Most typologies of love I've seen have mentioned, along with romantic love and friendship love, a type of love that's what a parent typically feels for their child. If friendship love and romantic love are both driven by distinct types of attraction, why not parental love as well?

But it's not just actual, physically present children or pets that I feel this feeling for. It's also the idea of a potential individual. Whenever I've contemplated getting a new dog or cat, I've fell a bit in love with the idea of them, before I've even met the one I decide to adopt. And when I started contemplating whether or not I should undergo artificial insemination and get pregnant, I was already falling a little in love with the idea of the child I would conceive.

Even now that they're alive and growing inside me, they feel like an idea more than a person, because I can't really interact with them and have only gotten to see them briefly. I imagine I'd feel the same way if I was in the stage of international adoption where I'd chosen a specific child and was still organizing the logistics and paperwork to finalize the adoption. I know they exist and I love them, but I can't really say I've actually met them yet. (Maybe I'll feel like I've met them once I can feel the movements they're apparently doing already. Or maybe I'll feel that way only once they're in my arms instead of my womb. I don't know.)

It's certainly a feeling I recognize in the personal accounts of people who have had to work extra hard to become parents, whatever their circumstances and whatever route they've taken to do so.

We tend to talk about attraction to people, not the ideas of people. Does an attraction to the idea of a person necessarily go along with attraction to people who have a close enough match to that idea? Well, if I look at the allosexuals I know, one of them regularly draws fictional characters that meet his ideal for sexual attraction, and another has told me about her adolescent fantasies about an eventual romantic partner she would someday meet. So it seems that, like parental attraction has in my experience, romantic and sexual attraction often include fantasizing about a person who will meet the ideal for your attraction.
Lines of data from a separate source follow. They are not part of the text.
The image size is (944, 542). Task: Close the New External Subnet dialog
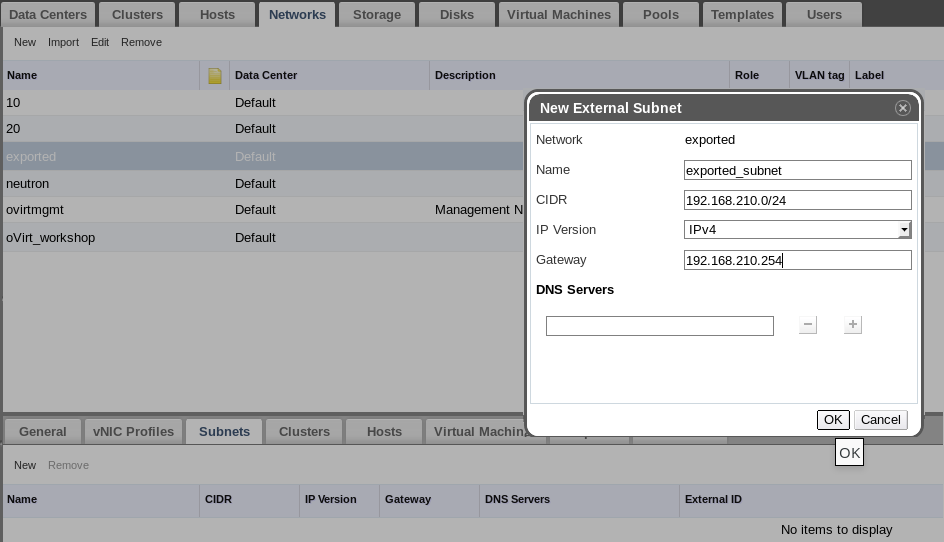coord(902,108)
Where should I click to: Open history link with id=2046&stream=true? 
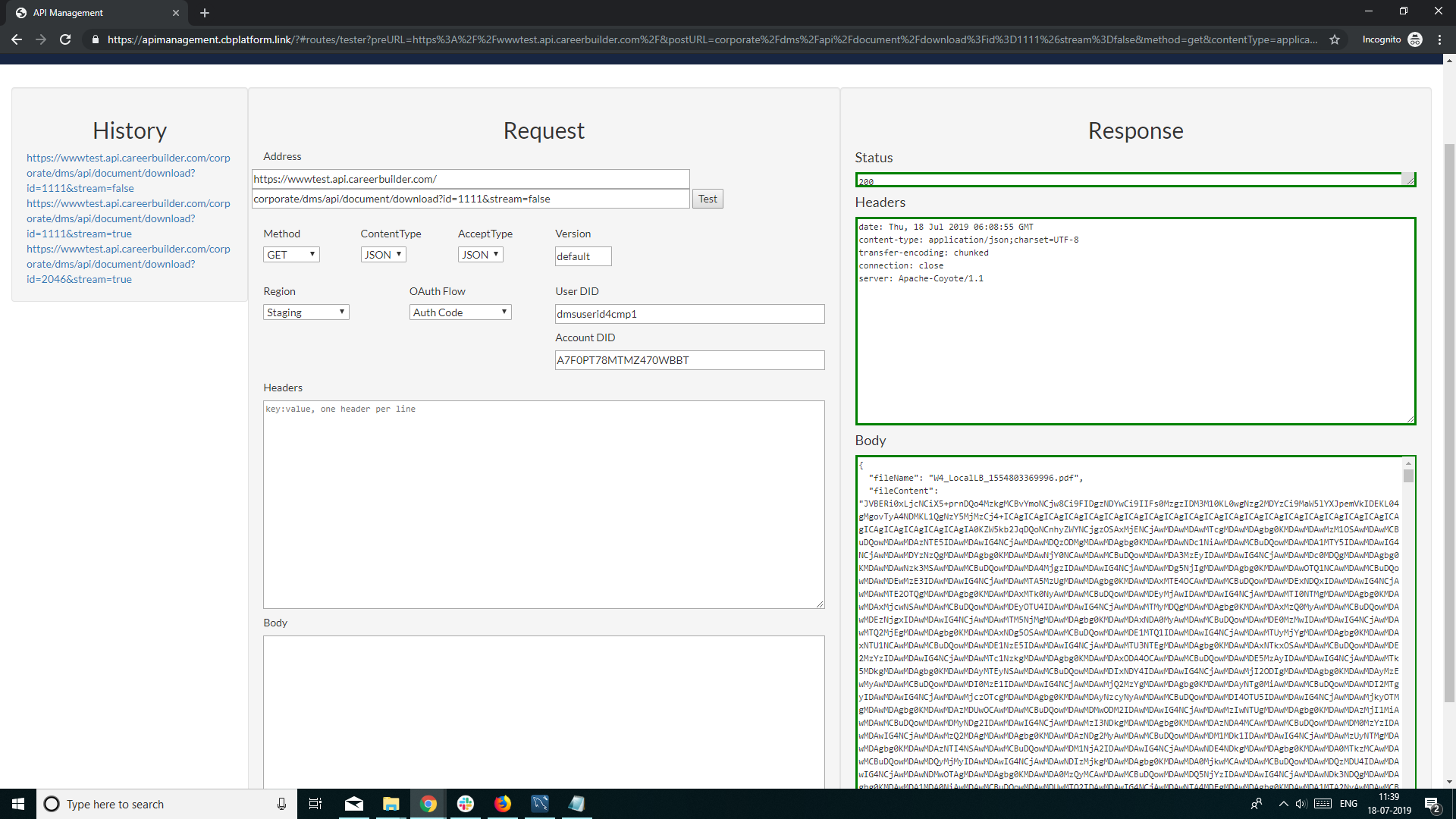(x=128, y=264)
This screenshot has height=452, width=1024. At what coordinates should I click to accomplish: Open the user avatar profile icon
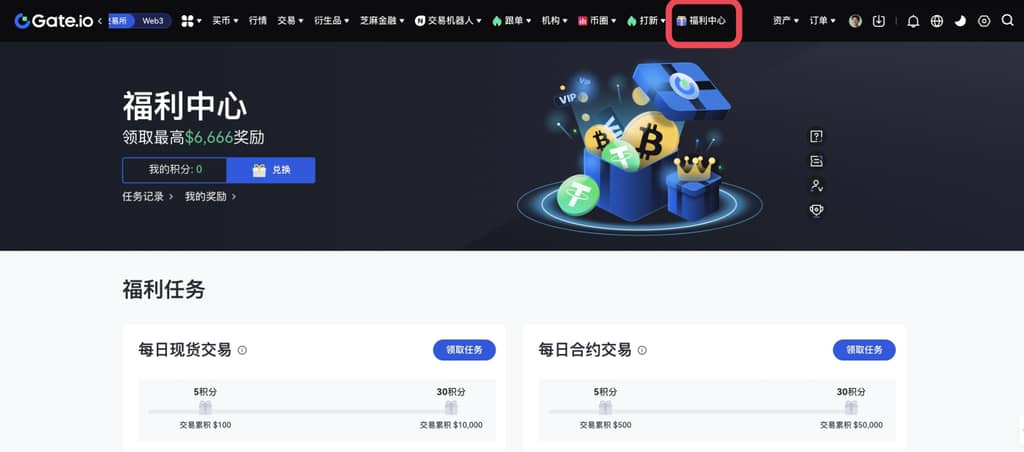point(855,21)
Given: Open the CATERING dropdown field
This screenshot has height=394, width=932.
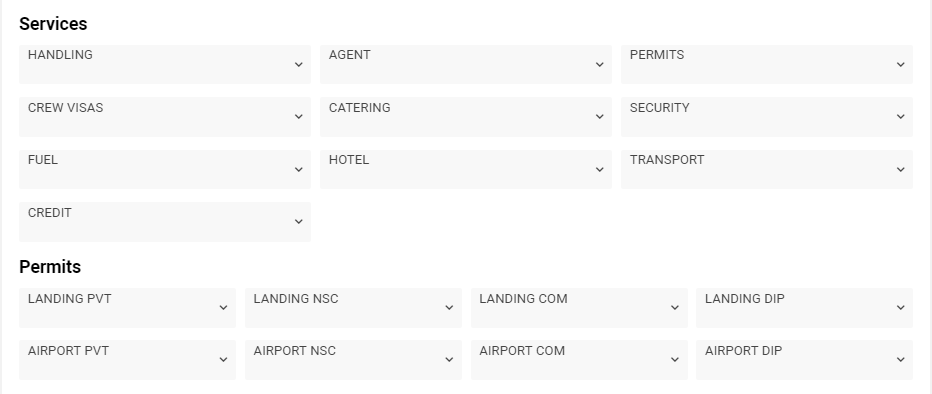Looking at the screenshot, I should [465, 117].
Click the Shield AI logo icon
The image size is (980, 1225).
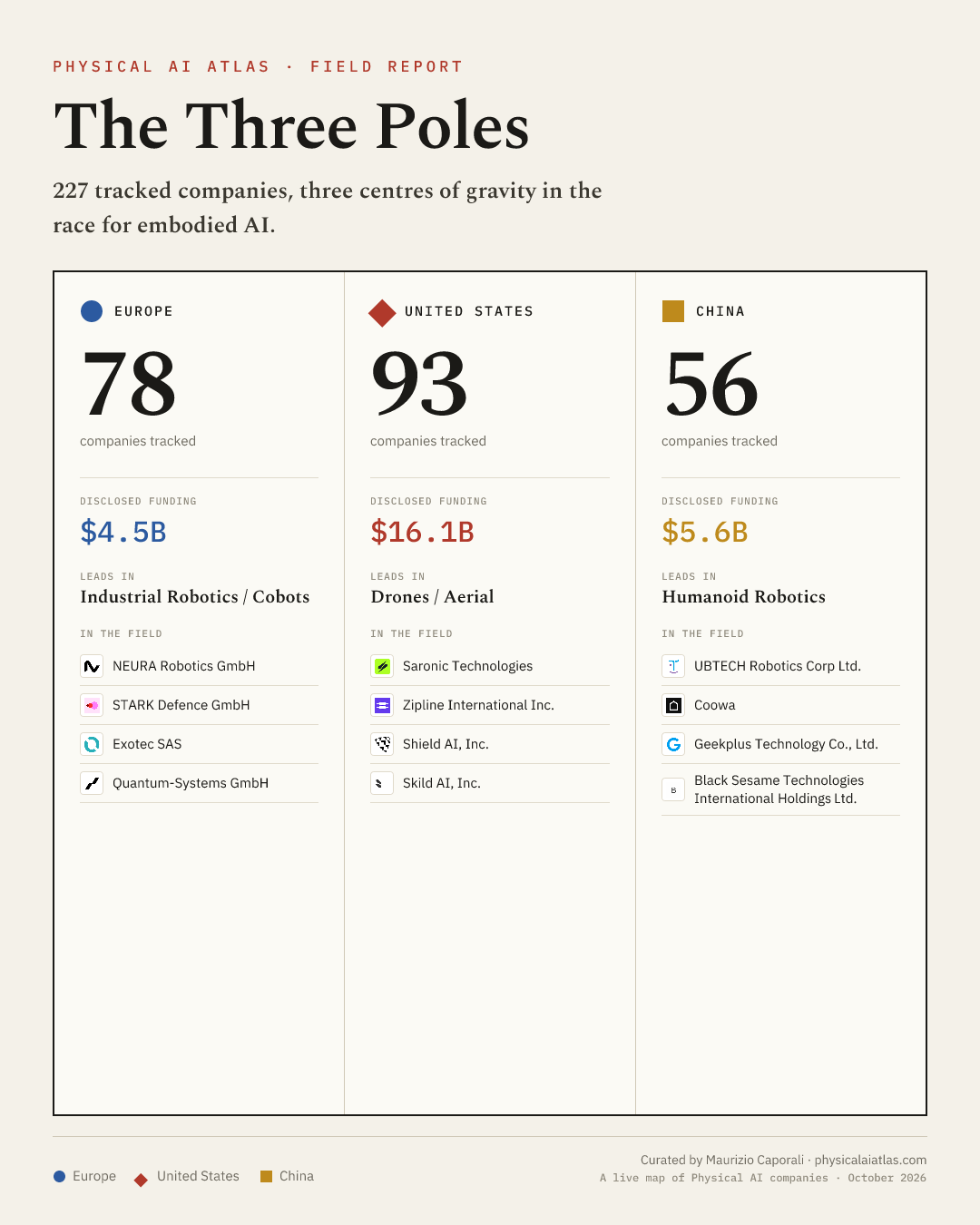382,744
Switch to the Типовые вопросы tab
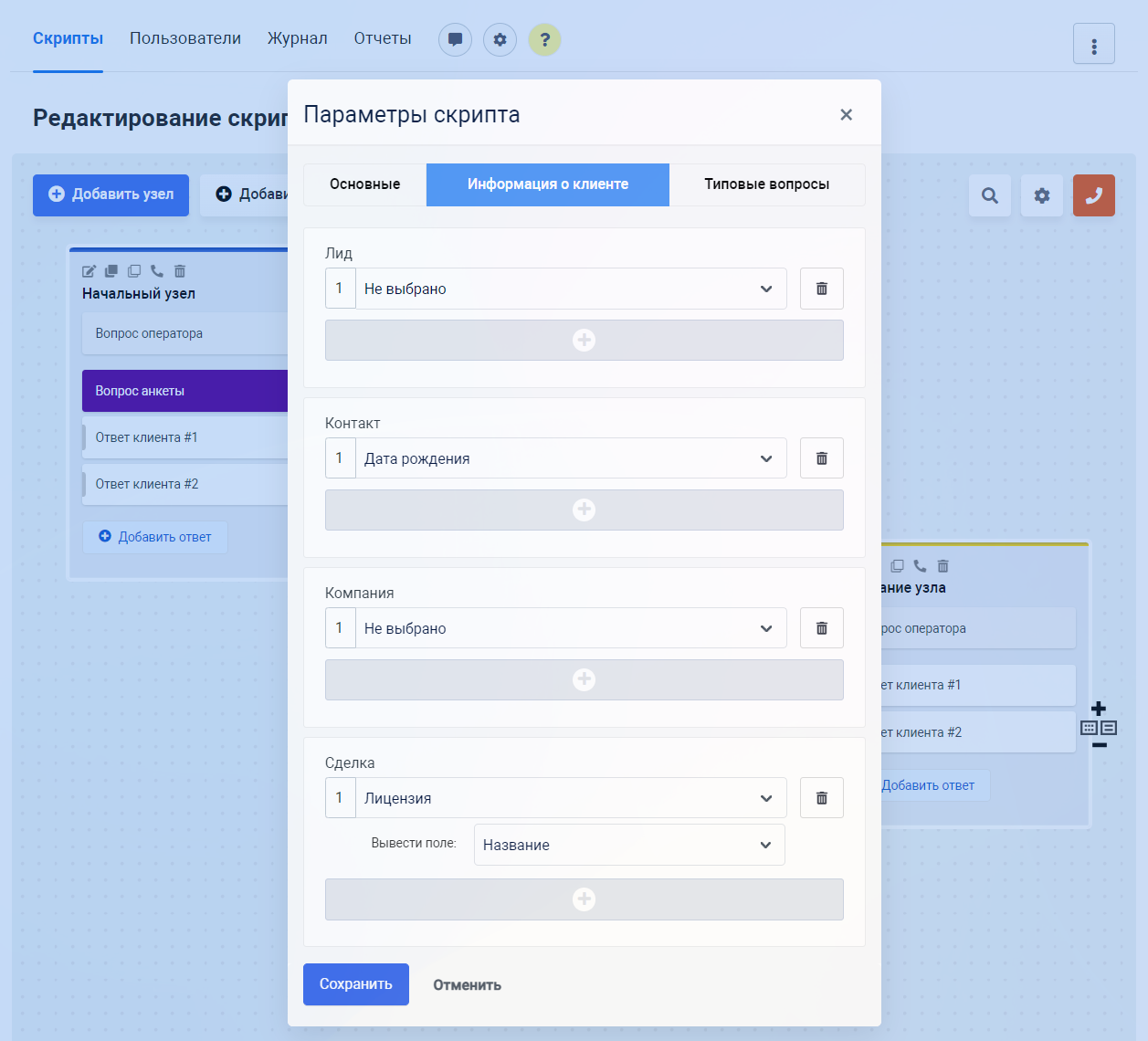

So, in conclusion, parental attraction seems to be a form of attraction. It's felt by people who want and dream of having a child, and by people who find themselves overwhelmed with the desire to parent a child they've met. It's also felt by many pet owners towards their pets, since pets are often a psychological surrogate for children.

2 Comments:

Blogger sildarmillion said...

Wow, thank you for sharing this! And congratulations on conceiving! I wish you the best with your pregnancy, and if you write more about it, I definitely want read more, because tbh, this is something I've been thinking about a lot recently (becoming a single mother via artificial insemination). Thank you for your contribution!

3:00 PM  
Blogger Emily (VioletEmerald) said...

Wow I love how interesting this is as a way to explore that some people feel the drive to become parents and others don't in this kind of context with "attraction" language... and knowing what kind of thing "would be attractive" before it's even in your life... hmmm... you're certainly making me think!

And yes, congratulations on your pregnancy! That's exciting to hear that it's happening for you after knowing you've wanted this for quite a while.